A fast function to check your floating-point rounding mode

For speed, we use finite-precision number types in software. When doing floating-point computations in software, the results are usually not exact. For example, you can have the number 1.0 and the number 2-1000. They can both be represented exactly using standard double-precision IEEE floating-point numbers. However, you cannot represent their sum or difference exactly. So what does a computer do when you ask it to compute (1.0 + 2-1000) or (1.0 – 2-1000) ? It usually outputs the nearest approximation, that 1.0. In other words, it looks at all the numbers that it can represent and picks one that is nearest to the exact value. This works for most basic operations like addition, multiplication, division, subtraction.

However, it is possible to ask the processor to change the rounding mode. In some cases, you can request a specific rounding mode per instruction (e.g., with some AVX-512 instructions), but most times there is one setting valid for all instructions within the current thread. In C/C++, you can change the rounding mode to round upward (fesetround(FE_UPWARD)), downward (fesetround(FE_DOWNWARD)), toward zero (fesetround(FE_TOWARDZERO)). The default is to round to the nearest value (fesetround(FE_TONEAREST)).

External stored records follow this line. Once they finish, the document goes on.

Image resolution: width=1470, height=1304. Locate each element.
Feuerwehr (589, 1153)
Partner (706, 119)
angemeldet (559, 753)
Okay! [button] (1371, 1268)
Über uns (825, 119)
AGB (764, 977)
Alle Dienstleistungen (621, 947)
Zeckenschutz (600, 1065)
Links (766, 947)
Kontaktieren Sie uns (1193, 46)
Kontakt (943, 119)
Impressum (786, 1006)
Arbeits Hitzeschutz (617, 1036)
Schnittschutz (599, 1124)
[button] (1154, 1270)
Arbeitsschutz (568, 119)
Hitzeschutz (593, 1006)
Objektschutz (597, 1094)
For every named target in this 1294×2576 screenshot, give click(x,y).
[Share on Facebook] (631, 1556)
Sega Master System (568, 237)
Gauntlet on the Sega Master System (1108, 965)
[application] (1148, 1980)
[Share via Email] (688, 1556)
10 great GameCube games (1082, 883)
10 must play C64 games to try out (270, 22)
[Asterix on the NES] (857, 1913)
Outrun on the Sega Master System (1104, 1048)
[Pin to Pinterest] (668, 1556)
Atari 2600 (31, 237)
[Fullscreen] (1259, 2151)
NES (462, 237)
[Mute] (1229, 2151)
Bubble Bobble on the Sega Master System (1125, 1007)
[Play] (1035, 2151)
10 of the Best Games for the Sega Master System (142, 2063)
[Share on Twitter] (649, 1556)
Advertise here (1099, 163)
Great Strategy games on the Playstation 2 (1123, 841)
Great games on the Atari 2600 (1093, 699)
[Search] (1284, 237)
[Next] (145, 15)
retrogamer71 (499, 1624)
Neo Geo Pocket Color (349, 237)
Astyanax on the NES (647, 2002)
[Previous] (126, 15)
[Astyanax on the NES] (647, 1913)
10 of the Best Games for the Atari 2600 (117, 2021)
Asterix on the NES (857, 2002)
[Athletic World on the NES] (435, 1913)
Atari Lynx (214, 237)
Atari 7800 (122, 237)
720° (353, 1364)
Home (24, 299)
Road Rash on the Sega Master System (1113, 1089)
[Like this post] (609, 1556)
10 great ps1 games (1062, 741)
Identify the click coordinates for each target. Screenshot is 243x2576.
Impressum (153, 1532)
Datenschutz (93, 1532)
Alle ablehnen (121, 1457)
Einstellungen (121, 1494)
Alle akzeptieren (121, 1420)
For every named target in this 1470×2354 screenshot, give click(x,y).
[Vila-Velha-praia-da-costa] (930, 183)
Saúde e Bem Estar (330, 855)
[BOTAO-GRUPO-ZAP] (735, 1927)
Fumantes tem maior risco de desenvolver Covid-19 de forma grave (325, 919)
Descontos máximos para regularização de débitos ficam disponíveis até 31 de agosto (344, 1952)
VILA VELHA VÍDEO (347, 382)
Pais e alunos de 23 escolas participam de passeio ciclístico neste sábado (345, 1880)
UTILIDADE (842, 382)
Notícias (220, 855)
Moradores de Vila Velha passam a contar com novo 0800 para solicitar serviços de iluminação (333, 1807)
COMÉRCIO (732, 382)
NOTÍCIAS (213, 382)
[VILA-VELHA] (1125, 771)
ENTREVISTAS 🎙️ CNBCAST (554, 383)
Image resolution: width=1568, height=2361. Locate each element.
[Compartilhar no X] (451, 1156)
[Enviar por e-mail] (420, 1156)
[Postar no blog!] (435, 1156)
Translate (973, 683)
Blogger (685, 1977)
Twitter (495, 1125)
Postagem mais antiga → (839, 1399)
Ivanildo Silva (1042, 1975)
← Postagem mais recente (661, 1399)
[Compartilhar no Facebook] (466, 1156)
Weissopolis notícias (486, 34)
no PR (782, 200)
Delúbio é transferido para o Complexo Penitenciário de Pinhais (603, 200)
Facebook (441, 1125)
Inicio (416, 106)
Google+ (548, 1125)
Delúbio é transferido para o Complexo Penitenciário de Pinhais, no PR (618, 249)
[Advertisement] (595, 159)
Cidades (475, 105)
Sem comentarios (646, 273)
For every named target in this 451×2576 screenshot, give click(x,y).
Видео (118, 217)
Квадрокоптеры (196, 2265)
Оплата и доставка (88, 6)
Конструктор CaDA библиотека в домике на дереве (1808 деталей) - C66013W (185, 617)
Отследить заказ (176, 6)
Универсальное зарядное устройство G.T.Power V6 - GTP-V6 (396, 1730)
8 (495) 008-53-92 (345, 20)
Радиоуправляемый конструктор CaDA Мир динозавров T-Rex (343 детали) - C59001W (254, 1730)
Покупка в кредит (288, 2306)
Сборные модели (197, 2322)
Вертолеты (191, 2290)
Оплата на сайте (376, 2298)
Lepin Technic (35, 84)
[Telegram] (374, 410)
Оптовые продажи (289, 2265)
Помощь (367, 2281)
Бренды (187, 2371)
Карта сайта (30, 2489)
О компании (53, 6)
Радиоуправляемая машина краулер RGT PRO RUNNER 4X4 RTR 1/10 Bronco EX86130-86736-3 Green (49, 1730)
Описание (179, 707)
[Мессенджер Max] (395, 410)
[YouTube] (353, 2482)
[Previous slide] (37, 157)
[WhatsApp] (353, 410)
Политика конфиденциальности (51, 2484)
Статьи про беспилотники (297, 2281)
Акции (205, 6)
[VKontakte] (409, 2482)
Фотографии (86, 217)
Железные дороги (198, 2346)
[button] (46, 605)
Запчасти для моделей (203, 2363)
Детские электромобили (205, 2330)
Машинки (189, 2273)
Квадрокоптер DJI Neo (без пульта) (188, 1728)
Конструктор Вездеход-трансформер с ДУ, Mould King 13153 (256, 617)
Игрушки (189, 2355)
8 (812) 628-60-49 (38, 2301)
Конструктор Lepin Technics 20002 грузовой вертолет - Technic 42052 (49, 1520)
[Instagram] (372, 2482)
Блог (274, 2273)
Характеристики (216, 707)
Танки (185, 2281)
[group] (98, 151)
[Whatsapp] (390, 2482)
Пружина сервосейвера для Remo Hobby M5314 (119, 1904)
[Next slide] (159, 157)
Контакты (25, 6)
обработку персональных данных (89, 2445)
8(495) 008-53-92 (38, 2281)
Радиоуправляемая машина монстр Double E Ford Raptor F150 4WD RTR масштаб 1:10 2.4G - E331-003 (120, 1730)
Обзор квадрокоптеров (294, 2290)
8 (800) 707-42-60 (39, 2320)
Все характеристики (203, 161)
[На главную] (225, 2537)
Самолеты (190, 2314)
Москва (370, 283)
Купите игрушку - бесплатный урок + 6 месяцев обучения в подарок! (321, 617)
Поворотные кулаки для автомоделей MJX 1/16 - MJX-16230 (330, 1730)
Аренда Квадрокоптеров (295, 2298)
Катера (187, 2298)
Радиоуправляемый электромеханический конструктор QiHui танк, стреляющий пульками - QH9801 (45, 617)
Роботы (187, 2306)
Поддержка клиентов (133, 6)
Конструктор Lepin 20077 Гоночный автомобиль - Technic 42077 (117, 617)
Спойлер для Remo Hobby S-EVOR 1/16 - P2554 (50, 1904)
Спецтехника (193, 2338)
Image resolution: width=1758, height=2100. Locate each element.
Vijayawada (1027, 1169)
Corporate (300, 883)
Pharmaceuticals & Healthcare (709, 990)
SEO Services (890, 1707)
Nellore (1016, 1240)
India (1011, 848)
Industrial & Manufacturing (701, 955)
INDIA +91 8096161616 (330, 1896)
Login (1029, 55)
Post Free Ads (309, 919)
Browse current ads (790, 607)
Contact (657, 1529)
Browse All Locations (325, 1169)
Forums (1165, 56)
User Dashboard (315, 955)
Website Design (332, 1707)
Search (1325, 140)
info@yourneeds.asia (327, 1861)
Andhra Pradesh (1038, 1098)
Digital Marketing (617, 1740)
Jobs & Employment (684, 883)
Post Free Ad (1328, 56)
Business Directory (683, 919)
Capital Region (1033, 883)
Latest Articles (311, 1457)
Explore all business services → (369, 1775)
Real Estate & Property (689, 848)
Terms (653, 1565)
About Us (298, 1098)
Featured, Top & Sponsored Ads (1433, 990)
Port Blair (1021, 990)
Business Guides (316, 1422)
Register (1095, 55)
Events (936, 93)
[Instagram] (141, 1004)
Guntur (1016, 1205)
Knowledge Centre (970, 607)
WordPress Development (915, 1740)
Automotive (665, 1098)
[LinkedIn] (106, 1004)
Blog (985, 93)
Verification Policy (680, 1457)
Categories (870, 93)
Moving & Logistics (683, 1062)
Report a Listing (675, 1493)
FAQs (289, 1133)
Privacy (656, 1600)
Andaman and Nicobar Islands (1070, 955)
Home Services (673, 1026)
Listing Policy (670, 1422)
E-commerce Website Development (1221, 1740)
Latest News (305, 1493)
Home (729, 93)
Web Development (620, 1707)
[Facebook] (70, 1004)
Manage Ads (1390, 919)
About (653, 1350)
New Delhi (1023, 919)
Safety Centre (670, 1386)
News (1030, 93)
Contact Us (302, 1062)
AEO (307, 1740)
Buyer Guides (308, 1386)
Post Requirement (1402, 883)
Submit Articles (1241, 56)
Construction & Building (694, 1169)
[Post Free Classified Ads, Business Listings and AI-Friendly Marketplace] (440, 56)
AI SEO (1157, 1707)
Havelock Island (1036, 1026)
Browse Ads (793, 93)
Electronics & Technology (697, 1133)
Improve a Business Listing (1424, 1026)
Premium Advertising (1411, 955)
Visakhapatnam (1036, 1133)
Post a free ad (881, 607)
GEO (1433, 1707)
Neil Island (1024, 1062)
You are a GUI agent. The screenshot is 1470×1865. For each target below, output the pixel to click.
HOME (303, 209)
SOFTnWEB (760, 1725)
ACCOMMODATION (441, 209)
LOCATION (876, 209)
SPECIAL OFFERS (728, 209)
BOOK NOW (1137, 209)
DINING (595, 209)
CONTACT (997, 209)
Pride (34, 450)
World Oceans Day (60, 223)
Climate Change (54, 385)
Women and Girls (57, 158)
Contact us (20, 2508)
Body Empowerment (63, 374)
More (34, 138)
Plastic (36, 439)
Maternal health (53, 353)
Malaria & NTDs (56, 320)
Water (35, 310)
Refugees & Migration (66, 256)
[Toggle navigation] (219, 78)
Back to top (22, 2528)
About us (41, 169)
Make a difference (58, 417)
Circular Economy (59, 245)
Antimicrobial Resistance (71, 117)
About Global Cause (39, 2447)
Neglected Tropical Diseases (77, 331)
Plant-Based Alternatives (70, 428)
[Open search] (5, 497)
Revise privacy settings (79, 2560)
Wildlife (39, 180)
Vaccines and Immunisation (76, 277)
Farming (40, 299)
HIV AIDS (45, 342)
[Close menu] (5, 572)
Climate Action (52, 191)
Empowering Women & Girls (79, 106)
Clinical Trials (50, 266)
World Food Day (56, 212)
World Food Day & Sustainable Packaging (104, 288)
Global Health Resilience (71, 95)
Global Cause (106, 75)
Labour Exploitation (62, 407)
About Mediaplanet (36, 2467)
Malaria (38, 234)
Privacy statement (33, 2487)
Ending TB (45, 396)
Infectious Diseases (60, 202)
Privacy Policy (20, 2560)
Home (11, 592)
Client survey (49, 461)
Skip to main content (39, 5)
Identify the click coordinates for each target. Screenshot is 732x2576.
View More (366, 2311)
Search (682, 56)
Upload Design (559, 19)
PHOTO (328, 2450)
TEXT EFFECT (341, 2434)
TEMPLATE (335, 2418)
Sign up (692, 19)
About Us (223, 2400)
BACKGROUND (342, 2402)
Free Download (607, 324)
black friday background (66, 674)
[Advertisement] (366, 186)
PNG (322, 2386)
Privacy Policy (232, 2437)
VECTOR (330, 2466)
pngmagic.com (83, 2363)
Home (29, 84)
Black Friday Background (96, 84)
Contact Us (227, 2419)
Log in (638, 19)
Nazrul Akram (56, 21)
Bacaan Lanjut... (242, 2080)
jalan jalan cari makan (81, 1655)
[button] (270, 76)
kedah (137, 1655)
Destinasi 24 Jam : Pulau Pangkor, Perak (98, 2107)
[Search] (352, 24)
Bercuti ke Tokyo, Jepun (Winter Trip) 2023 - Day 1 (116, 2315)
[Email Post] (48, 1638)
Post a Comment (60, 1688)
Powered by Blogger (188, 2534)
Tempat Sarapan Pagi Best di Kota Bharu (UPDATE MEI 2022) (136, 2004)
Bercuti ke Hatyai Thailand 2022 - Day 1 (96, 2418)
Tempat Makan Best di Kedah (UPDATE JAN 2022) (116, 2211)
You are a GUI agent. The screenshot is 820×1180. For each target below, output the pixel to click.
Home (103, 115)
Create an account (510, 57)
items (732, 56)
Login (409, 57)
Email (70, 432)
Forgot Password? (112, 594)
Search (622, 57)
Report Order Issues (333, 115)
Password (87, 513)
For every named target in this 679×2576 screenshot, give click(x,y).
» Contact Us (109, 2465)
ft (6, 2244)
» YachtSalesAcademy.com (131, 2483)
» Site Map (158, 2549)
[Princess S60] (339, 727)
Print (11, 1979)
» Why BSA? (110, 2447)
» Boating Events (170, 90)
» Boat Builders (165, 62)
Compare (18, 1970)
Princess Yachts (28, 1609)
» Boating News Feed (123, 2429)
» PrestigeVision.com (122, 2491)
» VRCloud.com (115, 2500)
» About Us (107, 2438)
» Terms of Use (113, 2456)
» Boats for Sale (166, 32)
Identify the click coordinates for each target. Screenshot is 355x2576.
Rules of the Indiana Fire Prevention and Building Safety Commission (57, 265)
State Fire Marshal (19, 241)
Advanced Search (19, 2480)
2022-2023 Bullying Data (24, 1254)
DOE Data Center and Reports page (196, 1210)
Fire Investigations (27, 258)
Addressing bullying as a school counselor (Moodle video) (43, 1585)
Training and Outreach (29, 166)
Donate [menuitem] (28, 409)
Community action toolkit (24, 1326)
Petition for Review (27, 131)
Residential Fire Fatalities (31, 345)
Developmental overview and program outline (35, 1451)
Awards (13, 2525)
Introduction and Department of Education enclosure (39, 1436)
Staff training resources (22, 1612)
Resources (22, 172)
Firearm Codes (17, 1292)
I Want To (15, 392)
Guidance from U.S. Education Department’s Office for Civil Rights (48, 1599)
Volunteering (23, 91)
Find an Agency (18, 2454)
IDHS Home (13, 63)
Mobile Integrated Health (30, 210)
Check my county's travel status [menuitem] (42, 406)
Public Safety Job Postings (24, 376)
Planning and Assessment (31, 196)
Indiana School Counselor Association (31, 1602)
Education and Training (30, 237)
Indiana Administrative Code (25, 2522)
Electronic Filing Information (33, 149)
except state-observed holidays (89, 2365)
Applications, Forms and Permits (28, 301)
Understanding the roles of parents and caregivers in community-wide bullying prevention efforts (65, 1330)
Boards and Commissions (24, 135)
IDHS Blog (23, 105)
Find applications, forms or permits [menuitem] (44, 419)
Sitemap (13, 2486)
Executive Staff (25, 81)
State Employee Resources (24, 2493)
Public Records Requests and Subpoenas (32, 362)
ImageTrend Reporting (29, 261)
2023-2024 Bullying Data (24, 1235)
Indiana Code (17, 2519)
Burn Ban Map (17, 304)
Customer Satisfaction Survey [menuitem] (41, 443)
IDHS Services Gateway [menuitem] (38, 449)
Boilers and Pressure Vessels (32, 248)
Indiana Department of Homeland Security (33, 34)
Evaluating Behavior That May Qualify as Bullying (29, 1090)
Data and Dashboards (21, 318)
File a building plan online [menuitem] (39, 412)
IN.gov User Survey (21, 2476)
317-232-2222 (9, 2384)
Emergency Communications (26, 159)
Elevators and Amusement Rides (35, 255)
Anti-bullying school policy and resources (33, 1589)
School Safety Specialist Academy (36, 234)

Some of your code might be assuming that the rounding is to the nearest value. Maybe you want to check that it is so if you are providing a function for others to use. All you need is the following…

#include <fenv.h>

bool are_we_ok() {
  return fegetround() == FE_TONEAREST;

Unfortunately, this function is not free. It might be a function call to a non-trivial instruction such as stmxcsr on x64 processors. It is fine to call it from time to time, but if you have tiny functions that only cost a few hundred instructions, it may be too expensive.

The C functions strtod()/strtof()  available on Linux contain the following switch/case code:

	bc.rounding = 1;
	switch(fegetround()) {
	  case FE_TOWARDZERO:	bc.rounding = 0; break;
	  case FE_UPWARD:	bc.rounding = 2; break;
	  case FE_DOWNWARD:	bc.rounding = 3;

It means that your software might routinely call the fegetround() function. Thankfully, there is a fast approach requiring just an addition, a subtraction and a comparison. Let x be a small value, much smaller than 1, so that 1+x is very close to 1 and should be rounded to 1. Then it suffices to check that (1+x == 1-x). Indeed, when rounding up, 1+x will differ from 1, it will round to a small number just slightly larger than 1. Similarly, when rounding toward zero or rounding down, 1-x will get rounded to a value just under 1. Only when you round to the nearest value do you get that 1+x == 1-x.

You might think that we simply can do 1.0 + 1e-100 == 1.0 - 1e-100, using a function such as this one…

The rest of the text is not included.